Emilio, un hombre que ha cumplido setenta años en la cárcel y aún tiene una condena de ocho años, un hombre abatido pero a la vez esperanzado. Su familia lo ha dejado, su mujer pidió el divorcio al entrar en prisión; sus hijos, ya mayores, se comunican con él de tarde en tarde. Es un hombre cariñoso, cercano, disponible y dispuesto, que transparenta un profundo dolor pero cargado de esperanza. Acude todos los sábados a misa, y siempre al llegar me pregunta “voy a leer hoy la Palabra”, y así lee cada día las lecturas.
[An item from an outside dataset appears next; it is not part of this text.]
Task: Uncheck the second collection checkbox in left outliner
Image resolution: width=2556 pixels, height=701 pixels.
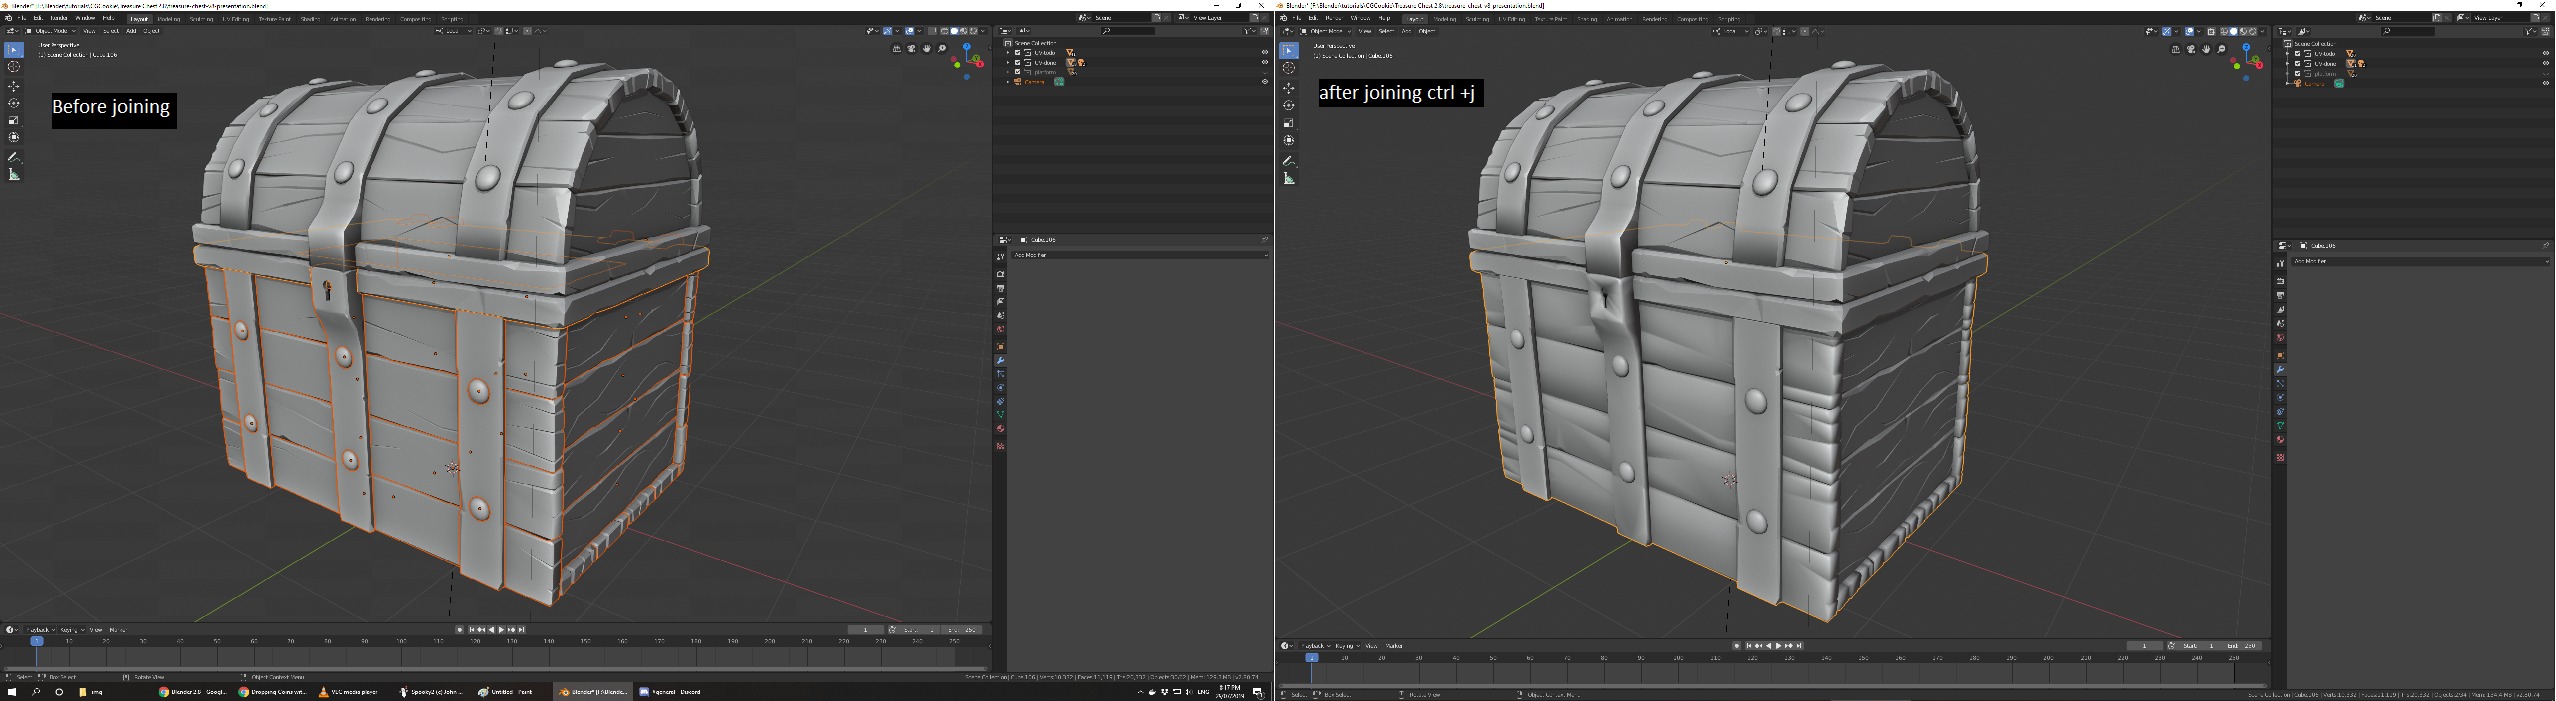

Cuando lo conocí, estaba sin saber qué hacer; con un detalle profundamente evangélico me dijo si me parecía bien que escribiera una carta para pedir perdón a quien había hecho daño; “yo no tuve nada que ver, pero a pesar de todo quiero pedirle perdón, aunque él no quiere saber nada de mí”. Yo le dije que lo importante era su conciencia y que si él así lo veía lo hiciera; la carta era una profunda confesión de cariño; no recibió respuesta nunca, pero él, en su fuero interno, recobró la paz. En su rostro, teñido a veces de una sonrisa forzada, se ve el dolor profundo de quien se enfrenta en los últimos años de su vida, a la cárcel, a la soledad, a la incomprensión… y en él, Dios también se hace presente.
En cada historia, rostro, lágrima o sonrisa… está el Dios Padre-Madre abrazando a sus hijos a través de nosotros que intentamos hacerle presente. A veces recuerdo las palabras del Santo de América, Monseñor Romero, al pie de la tumba del asesinado Rutilio Grande “Yo no puedo más, hazlo Tú”. Y ciertamente, ese Dios misericordioso va tejiendo amor en medio de tanto dolor, va tejiendo esperanza entre tanta cruz, y sobre todo, les dice a ellos y a nosotros, las palabras del evangelio de Mateo: “Sabed que yo estoy con vosotros todos los días hasta el fin del mundo” (Mt 28, 20).